At the top of Dauphin Island's coat of arms is the historic Fort Gaines with two cannons facing north and south, which represent Dauphin Island's role during the Civil War. The boat is a shrimping vessel which represents the livelihood of many of the residents of the island. The dolphin is a mammal seen quite often in the Gulf of Mexico and Mobile Bay waters surrounding the island. The birds are pelicans, which are numerous around the island and the entire Gulf coast. The fleur-de-lis represents the presence of France on the island from 1699 to 1764. The sailing ship is a Spanish galleon to represent Spain's role in settling the area between 1781 and 1813.

==Hurricanes==
Over the centuries, many hurricanes have struck the island. Some recent storms include:
- In 1969, Hurricane Camille flooded 70% of the island and was the worst storm to strike the area until Hurricane Frederic.
- In 1979, Hurricane Frederic (September 12) destroyed the bridge to the mainland, which had been opened in 1955.
- In 1985, Hurricane Elena brought wind gusts of over 130 mph to the island.
- In 1997, Hurricane Danny caused extensive flooding on the east end of the island.
- In 1998, Hurricane Georges destroyed 41 houses on the island.
- In 2004, Hurricane Ivan caused nearly one-fourth of the island to be covered with approximately two feet of water.
- On August 29, 2005, Hurricane Katrina brought damage to parts of Dauphin Island. Some homes on the west end of the island were destroyed, and the Katrina Cut was formed as a channel splitting off the western part.
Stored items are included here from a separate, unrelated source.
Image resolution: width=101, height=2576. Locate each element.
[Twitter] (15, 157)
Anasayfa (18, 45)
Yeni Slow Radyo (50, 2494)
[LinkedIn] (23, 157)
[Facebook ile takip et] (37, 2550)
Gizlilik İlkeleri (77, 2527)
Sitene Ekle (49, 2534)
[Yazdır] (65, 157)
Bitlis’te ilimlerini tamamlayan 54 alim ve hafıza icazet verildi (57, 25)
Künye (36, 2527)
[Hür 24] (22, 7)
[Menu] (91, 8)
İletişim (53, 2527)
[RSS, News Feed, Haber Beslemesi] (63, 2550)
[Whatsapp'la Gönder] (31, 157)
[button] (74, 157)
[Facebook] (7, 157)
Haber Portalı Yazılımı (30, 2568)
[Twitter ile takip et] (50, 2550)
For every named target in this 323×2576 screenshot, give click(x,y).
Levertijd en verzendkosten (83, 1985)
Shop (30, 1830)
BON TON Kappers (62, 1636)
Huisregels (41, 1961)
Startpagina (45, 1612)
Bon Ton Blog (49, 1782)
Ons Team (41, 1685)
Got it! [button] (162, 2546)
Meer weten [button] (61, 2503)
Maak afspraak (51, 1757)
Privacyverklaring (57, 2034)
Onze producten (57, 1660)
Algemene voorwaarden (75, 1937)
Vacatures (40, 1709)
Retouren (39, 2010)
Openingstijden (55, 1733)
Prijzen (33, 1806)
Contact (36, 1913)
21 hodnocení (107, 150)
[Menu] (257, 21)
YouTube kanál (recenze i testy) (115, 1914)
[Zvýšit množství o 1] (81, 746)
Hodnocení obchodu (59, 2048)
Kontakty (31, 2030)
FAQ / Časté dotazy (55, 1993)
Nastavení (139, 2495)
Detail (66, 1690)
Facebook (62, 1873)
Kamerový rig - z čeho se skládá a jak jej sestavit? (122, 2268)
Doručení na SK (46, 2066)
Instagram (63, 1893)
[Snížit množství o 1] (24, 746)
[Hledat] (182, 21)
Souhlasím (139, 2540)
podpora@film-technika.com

However, most areas of the central and east end of the island experienced little flooding from the storm surge. The approach road to the island fared better than expected. The damage to most East End beachfront homes was limited to decks, stairs and storage buildings. In DeSoto Landing, a gated Gulf-front subdivision on Dauphin Island, the main homes had no water entering the homes unless a window or roof system failed; many avoided surge waters entirely. Damage was limited due to Sand Island (Pelican Island), a large sandbar south of DeSoto Landing which broke the force of battering waves. An oil drilling platform grounded near the island as the hurricane passed by. It was identified by its owners, Diamond Offshore Drilling Inc., as the Ocean Warwick, pushed nearly 60 mi from its original location by the hurricane.
- On September 14, 2020, storm surge from offshore Hurricane Sally flooded the island.

==Tourist attractions==
The old walled Fort Gaines is on the east end of Dauphin Island. A ferry from nearby Fort Morgan in Gulf Shores brings both vehicles and pedestrians to the island. One of the closest attractions to the ferry dock is the George F. Crozier Estuarium, a freshwater and saltwater aquarium highlighting species native to Alabama.

The Dauphin Island Heritage and Arts Council features works by local artists, as well as information on the history of Dauphin Island. It organizes the annual Dauphin Island Native American Festival.